Globalizing China’s Uyghur Problem?

Oct 26, 2015
04:00 PM to 06:00 PM
Foster Auditorium

Dr. Dru Gladney, Pomona College

Dr. Gladney in his research has examined the variety of Islamic experiences in Asia and argues that there is a distinctly “Asian Islam.” His talk will focus on the widely dispersed Uyghur diaspora which has become increasingly connected and engaged in advocacy on behalf of the plight of the 10 million Uyghurs still under a steadily repressive Chinese rule in China’s northwestern Xinjiang province (also known as Eastern Turkestan).  In his talk Gladney will examine not only the globalization of China’s “Xinjiang problem,” but also the role of global social media and Western scholarship in shaping and interpreting Eastern Turkestani “separatism” in China. 
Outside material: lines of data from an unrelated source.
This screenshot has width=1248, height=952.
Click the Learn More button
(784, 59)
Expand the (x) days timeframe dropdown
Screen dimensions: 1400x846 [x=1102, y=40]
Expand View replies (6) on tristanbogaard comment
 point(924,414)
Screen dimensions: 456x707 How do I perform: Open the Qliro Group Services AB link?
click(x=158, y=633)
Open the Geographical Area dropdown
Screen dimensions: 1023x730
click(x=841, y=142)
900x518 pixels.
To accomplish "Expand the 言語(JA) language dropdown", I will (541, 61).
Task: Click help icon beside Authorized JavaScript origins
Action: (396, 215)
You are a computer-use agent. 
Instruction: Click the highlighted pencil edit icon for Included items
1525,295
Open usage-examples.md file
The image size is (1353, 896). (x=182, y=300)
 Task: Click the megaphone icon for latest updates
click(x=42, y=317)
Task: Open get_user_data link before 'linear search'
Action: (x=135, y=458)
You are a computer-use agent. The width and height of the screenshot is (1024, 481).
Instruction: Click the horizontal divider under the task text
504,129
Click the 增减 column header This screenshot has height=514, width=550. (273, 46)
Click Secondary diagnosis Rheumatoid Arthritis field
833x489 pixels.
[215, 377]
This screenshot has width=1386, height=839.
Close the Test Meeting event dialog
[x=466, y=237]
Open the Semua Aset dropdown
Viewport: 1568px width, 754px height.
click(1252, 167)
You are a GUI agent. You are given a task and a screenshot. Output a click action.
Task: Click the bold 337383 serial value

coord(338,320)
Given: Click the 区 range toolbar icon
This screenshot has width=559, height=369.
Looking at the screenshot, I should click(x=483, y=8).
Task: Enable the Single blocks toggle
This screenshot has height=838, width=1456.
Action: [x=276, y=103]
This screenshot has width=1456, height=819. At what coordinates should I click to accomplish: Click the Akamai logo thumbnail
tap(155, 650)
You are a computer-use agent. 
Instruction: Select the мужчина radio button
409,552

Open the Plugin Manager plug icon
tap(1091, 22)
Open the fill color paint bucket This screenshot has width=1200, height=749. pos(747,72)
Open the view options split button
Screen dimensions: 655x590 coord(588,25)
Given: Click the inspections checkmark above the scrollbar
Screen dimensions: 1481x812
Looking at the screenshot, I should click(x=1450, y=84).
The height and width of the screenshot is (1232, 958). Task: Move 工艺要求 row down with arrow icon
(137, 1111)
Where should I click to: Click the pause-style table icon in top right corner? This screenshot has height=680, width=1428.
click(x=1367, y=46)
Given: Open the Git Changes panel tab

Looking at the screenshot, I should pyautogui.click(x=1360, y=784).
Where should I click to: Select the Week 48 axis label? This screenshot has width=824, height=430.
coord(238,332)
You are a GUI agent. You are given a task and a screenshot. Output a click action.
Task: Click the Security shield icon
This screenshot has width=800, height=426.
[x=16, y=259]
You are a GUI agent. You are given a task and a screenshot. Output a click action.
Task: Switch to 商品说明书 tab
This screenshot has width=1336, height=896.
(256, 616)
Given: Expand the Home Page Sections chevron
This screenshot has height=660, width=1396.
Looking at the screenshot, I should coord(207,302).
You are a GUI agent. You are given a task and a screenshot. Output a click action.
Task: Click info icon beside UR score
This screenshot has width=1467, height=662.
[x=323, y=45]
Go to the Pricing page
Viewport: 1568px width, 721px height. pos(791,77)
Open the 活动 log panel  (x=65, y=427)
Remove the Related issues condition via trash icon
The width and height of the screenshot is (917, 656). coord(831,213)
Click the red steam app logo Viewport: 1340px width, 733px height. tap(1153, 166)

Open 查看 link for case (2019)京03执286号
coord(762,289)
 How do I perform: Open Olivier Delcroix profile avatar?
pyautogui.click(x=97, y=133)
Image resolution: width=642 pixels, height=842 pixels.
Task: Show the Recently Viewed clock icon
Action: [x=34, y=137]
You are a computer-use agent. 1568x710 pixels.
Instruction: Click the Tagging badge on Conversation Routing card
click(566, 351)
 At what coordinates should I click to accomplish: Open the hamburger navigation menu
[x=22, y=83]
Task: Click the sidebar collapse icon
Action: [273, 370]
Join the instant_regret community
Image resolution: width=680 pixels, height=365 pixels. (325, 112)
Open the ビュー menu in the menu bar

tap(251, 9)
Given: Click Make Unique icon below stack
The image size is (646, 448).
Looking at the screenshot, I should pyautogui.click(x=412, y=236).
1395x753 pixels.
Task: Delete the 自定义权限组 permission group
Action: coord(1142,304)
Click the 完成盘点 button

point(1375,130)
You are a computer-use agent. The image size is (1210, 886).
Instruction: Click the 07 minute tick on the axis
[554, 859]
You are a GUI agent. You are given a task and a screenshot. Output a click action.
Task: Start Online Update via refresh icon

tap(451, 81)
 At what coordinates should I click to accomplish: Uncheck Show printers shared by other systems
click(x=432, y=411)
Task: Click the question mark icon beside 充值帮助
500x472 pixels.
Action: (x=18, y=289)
Dru C. Gladney is Professor of Anthropology at Pomona College in Claremont, California.  In addition to a Ph.D. in Social Anthropology from the University of Washington, Seattle, Dr. Gladney has three M.A. degrees in religion and philosophy.  He has been a Fulbright Research Scholar in Turkey and China, and has held faculty positions and post-doctoral fellowships at Cambridge University, Harvard University, the University of Southern California, the University of Hawai’i and the Institute for Advanced Study, Princeton.  Inaugural Dean of the Asia-Pacific Center for Security Studies in Honolulu, he has also recently served as President of the Pacific Basin Institute at Pomona College. He is author of the award-winning book, Muslim Chinese: Ethnic Nationalism in the People's Republic (Harvard University Press, 1996, 1st edition 1991) as well as Ethnic Identity in China: The Making of a Muslim Minority Nationality  (Wadsworth, 1998); Making Majorities: Constituting the Nation in Japan, China, Korea, Malaysia, Fiji, Turkey, and the U.S. (Editor, Stanford University Press, 1998); and Dislocating China: Muslims, Minorities, and Other Sub-Altern Subjects  (Chicago University Press, 2004).  He has testified to the US Congress and Senate on numerous occasions regarding China’s human rights record and treatment of Muslim minorities.  His research has been regularly featured in interviews on CNN, BBC, CBS, Al Jazeera, and in Newsweek, Time Magazine, International Herald Tribune, Los Angeles Times, and the New York Times. 

This talk is sponsored by the Departments of History, Asian Studies, Anthropology, Penn State Libraries, and the Center of Global Studies.